Items listed in a dataset:

- Opening Delimiter -

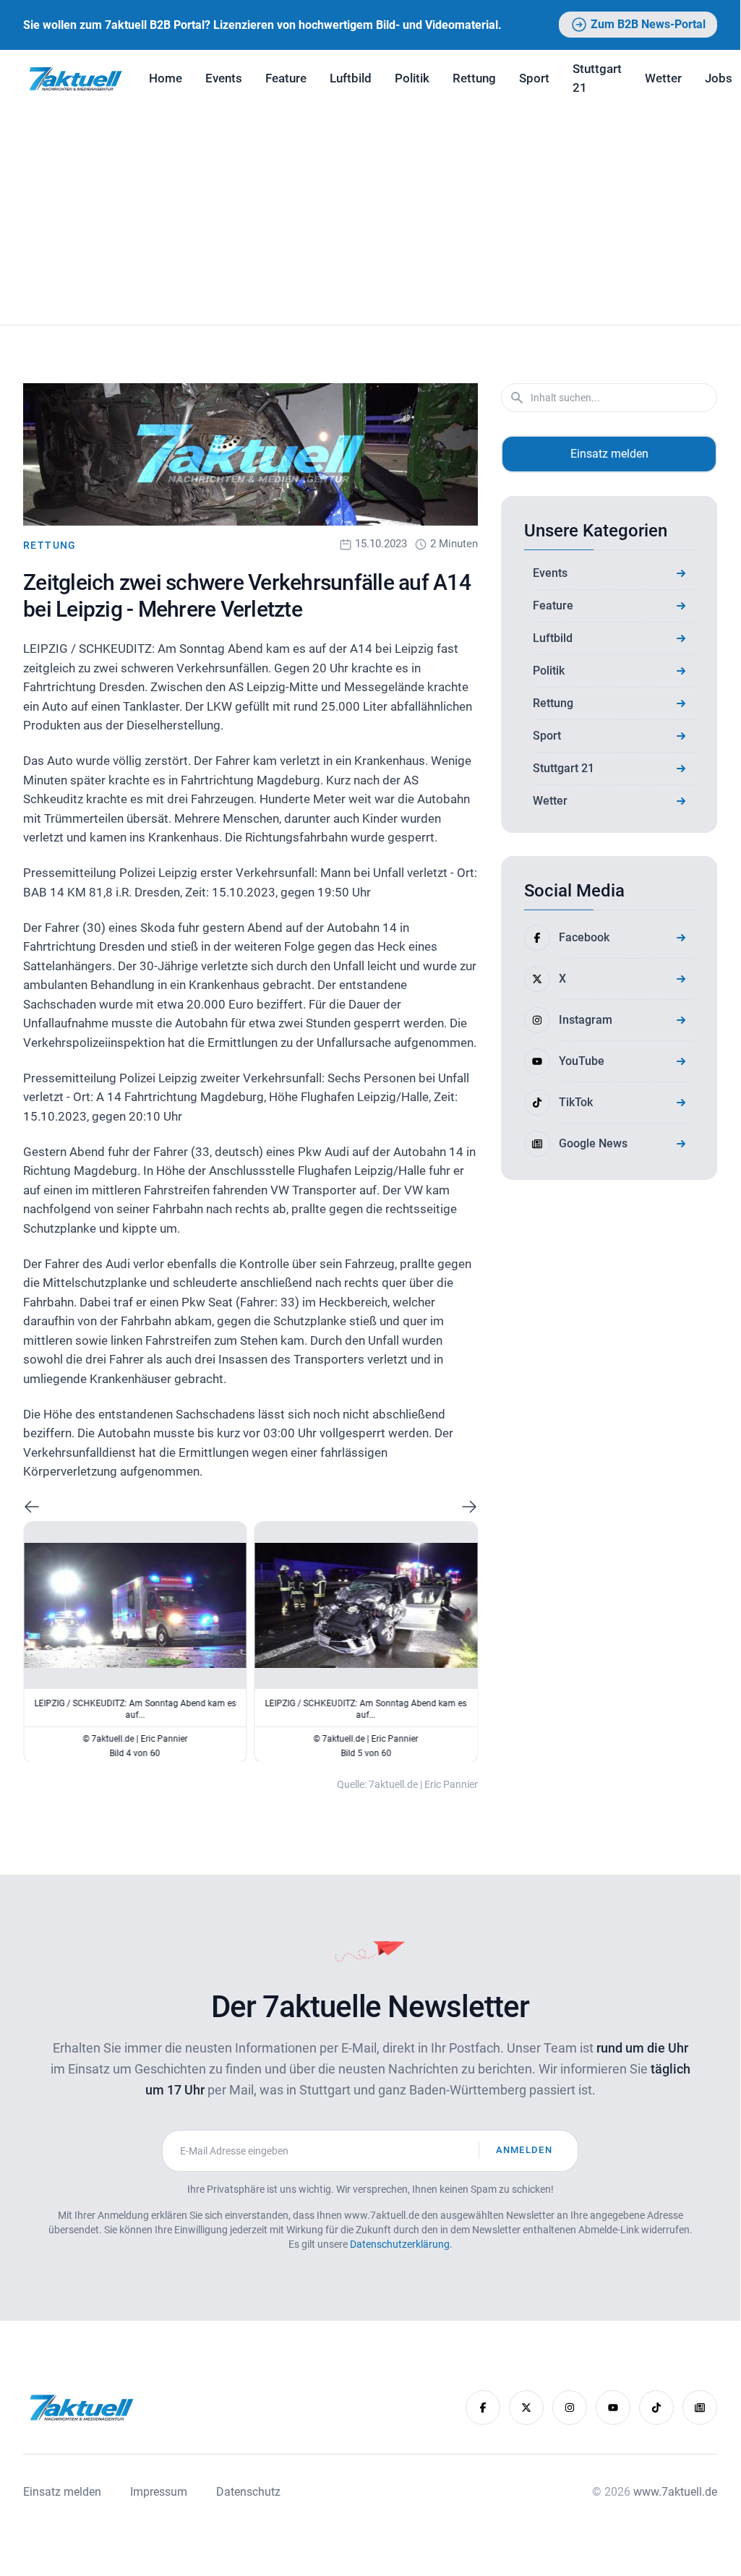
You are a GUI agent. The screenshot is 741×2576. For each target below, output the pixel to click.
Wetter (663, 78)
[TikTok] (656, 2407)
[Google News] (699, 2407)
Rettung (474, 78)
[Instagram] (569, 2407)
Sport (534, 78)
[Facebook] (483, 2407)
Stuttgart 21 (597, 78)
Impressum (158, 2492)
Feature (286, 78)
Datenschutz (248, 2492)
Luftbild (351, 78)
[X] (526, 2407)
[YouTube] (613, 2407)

- Closing Delimiter -

What this task involves → Your reply should consist of the data, transcribed exactly, and should hold no pictures.

Response area →
You are a GUI agent. The screenshot is 741×2576. For each target below, output the pixel to click.
Wetter (663, 78)
[TikTok] (656, 2407)
[Google News] (699, 2407)
Rettung (474, 78)
[Instagram] (569, 2407)
Sport (534, 78)
[Facebook] (483, 2407)
Stuttgart 21 (597, 78)
Impressum (158, 2492)
Feature (286, 78)
Datenschutz (248, 2492)
Luftbild (351, 78)
[X] (526, 2407)
[YouTube] (613, 2407)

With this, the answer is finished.